Task directions
In this exercise, each record below is to be written out again exactly.

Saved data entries
"""

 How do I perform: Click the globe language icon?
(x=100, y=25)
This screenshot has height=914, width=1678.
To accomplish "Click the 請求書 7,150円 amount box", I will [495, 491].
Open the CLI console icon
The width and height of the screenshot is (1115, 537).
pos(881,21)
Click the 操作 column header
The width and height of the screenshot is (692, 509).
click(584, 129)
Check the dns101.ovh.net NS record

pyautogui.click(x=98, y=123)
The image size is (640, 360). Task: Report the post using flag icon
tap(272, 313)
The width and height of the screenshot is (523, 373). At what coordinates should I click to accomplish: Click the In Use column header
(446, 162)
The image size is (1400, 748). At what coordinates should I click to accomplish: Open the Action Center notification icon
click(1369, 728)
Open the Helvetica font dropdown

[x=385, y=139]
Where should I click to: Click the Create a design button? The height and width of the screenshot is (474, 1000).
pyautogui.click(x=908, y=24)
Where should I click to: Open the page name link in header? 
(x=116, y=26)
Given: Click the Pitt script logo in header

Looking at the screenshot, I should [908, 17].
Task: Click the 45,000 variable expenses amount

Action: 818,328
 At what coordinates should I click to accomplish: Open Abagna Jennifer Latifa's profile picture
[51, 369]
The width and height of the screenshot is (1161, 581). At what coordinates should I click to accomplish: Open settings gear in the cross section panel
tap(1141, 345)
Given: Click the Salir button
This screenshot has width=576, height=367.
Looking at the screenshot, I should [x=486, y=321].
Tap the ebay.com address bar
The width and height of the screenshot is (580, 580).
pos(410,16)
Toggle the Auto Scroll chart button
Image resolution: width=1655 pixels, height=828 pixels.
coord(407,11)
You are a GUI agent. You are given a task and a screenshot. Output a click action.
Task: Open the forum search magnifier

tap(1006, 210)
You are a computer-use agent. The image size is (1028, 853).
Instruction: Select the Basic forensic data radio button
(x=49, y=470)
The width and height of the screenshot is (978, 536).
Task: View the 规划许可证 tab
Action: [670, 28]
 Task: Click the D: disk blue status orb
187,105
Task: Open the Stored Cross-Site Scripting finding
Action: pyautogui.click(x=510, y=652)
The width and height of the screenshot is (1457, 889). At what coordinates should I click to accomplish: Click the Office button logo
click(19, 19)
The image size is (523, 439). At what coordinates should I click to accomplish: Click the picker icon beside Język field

"""

Answer box
 How do I perform: Click the globe language icon?
(x=100, y=25)
This screenshot has height=914, width=1678.
To accomplish "Click the 請求書 7,150円 amount box", I will [495, 491].
Open the CLI console icon
The width and height of the screenshot is (1115, 537).
pos(881,21)
Click the 操作 column header
The width and height of the screenshot is (692, 509).
click(584, 129)
Check the dns101.ovh.net NS record

pyautogui.click(x=98, y=123)
The image size is (640, 360). Task: Report the post using flag icon
tap(272, 313)
The width and height of the screenshot is (523, 373). At what coordinates should I click to accomplish: Click the In Use column header
(446, 162)
The image size is (1400, 748). At what coordinates should I click to accomplish: Open the Action Center notification icon
click(1369, 728)
Open the Helvetica font dropdown

[x=385, y=139]
Where should I click to: Click the Create a design button? The height and width of the screenshot is (474, 1000).
pyautogui.click(x=908, y=24)
Where should I click to: Open the page name link in header? 
(x=116, y=26)
Given: Click the Pitt script logo in header

Looking at the screenshot, I should [908, 17].
Task: Click the 45,000 variable expenses amount

Action: 818,328
 At what coordinates should I click to accomplish: Open Abagna Jennifer Latifa's profile picture
[51, 369]
The width and height of the screenshot is (1161, 581). At what coordinates should I click to accomplish: Open settings gear in the cross section panel
tap(1141, 345)
Given: Click the Salir button
This screenshot has width=576, height=367.
Looking at the screenshot, I should [x=486, y=321].
Tap the ebay.com address bar
The width and height of the screenshot is (580, 580).
pos(410,16)
Toggle the Auto Scroll chart button
Image resolution: width=1655 pixels, height=828 pixels.
coord(407,11)
You are a GUI agent. You are given a task and a screenshot. Output a click action.
Task: Open the forum search magnifier

tap(1006, 210)
You are a computer-use agent. The image size is (1028, 853).
Instruction: Select the Basic forensic data radio button
(x=49, y=470)
The width and height of the screenshot is (978, 536).
Task: View the 规划许可证 tab
Action: [670, 28]
 Task: Click the D: disk blue status orb
187,105
Task: Open the Stored Cross-Site Scripting finding
Action: pyautogui.click(x=510, y=652)
The width and height of the screenshot is (1457, 889). At what coordinates should I click to accomplish: Click the Office button logo
click(19, 19)
The image size is (523, 439). At what coordinates should I click to accomplish: Click the picker icon beside Język field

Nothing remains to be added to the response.